> **Text**
=-=-=-=-=

Igor Stomakhin

Masha Gessen at her apartment in Moscow in the early 1990s, when she was in her mid-twenties

This essay was delivered in a slightly different form as the Robert B. Silvers Lecture at the New York Public Library on December 18, 2017.

1.

Fetus

The topic of my talk was determined by today’s date. Thirty-nine years ago my parents took a package of documents to an office in Moscow. This was our application for an exit visa to leave the Soviet Union. More than two years would pass before the visa was granted, but from that day on I have felt a sense of precariousness wherever I have been, along with a sense of opportunity. They are a pair.

I have emigrated again as an adult. I was even named a “great immigrant” in 2016, which I took to be an affirmation of my skill, attained through practice—though this was hardly what the honor was meant to convey. I have also raised kids of my own. If anything, with every new step I have taken, I have marveled more at the courage it would have required for my parents to step into the abyss. I remember seeing them in the kitchen, poring over a copy of an atlas of the world. For them, America was an outline on a page, a web of thin purplish lines. They’d read a few American books, had seen a handful of Hollywood movies. A friend was fond of asking them, jokingly, whether they could really be sure that the West even existed.

Truthfully, they couldn’t know. They did know that if they left the Soviet Union, they would never be able to return (like many things we accept as rare certainties, this one turned out to be wrong). They would have to make a home elsewhere. I think that worked for them: as Jews, they never felt at home in the Soviet Union—and when home is not where you are born, nothing is predetermined. Anything can be. So my parents always maintained that they viewed their leap into the unknown as an adventure.

I wasn’t so sure. After all, no one had asked me.

2.

=-=-=-=-=

> **The data**
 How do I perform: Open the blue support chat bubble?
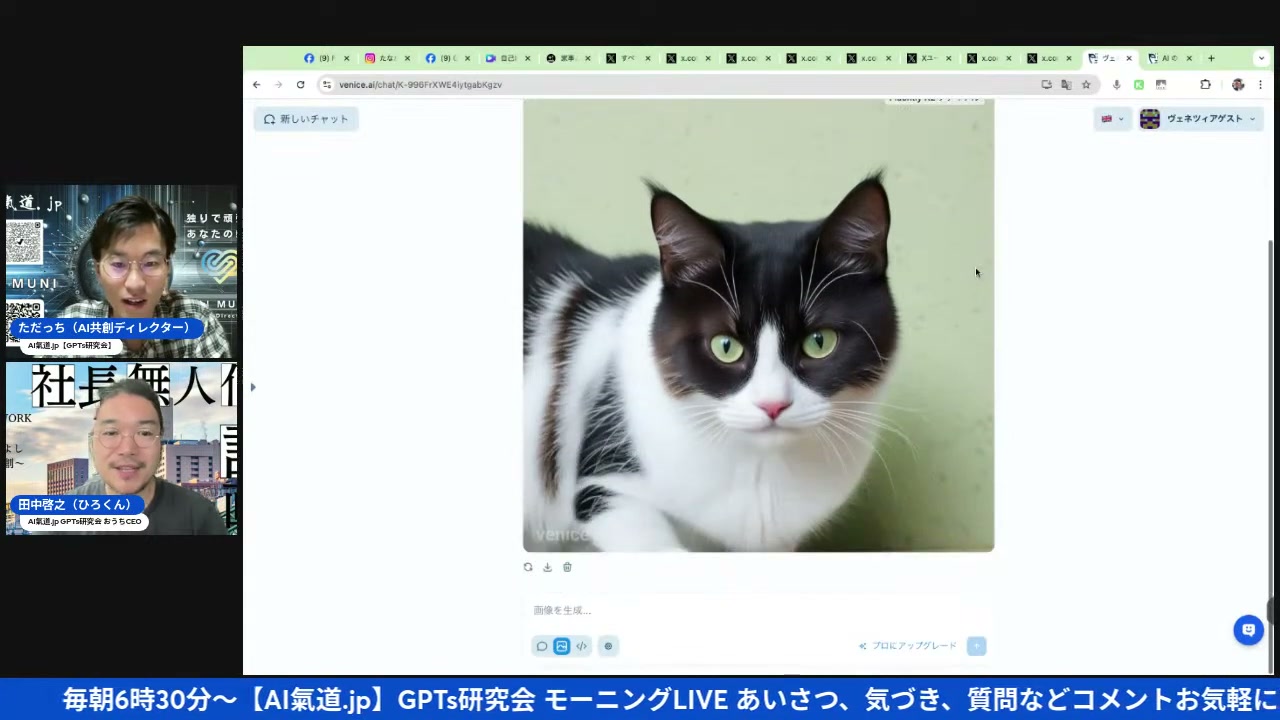point(1248,630)
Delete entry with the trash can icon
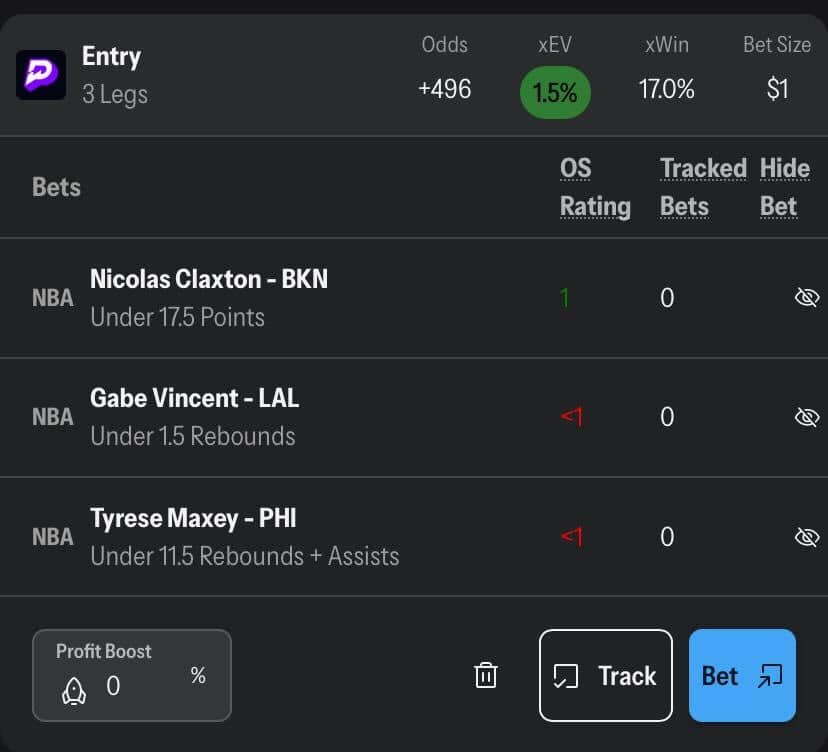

=-=-=-=-=

> **Your instructions**
Can you transcribe the emigration essay above, starting with "Masha Gessen at" and going on through "are a pair."?

> **Exercise solution**
Masha Gessen at her apartment in Moscow in the early 1990s, when she was in her mid-twenties

This essay was delivered in a slightly different form as the Robert B. Silvers Lecture at the New York Public Library on December 18, 2017.

1.

Fetus

The topic of my talk was determined by today’s date. Thirty-nine years ago my parents took a package of documents to an office in Moscow. This was our application for an exit visa to leave the Soviet Union. More than two years would pass before the visa was granted, but from that day on I have felt a sense of precariousness wherever I have been, along with a sense of opportunity. They are a pair.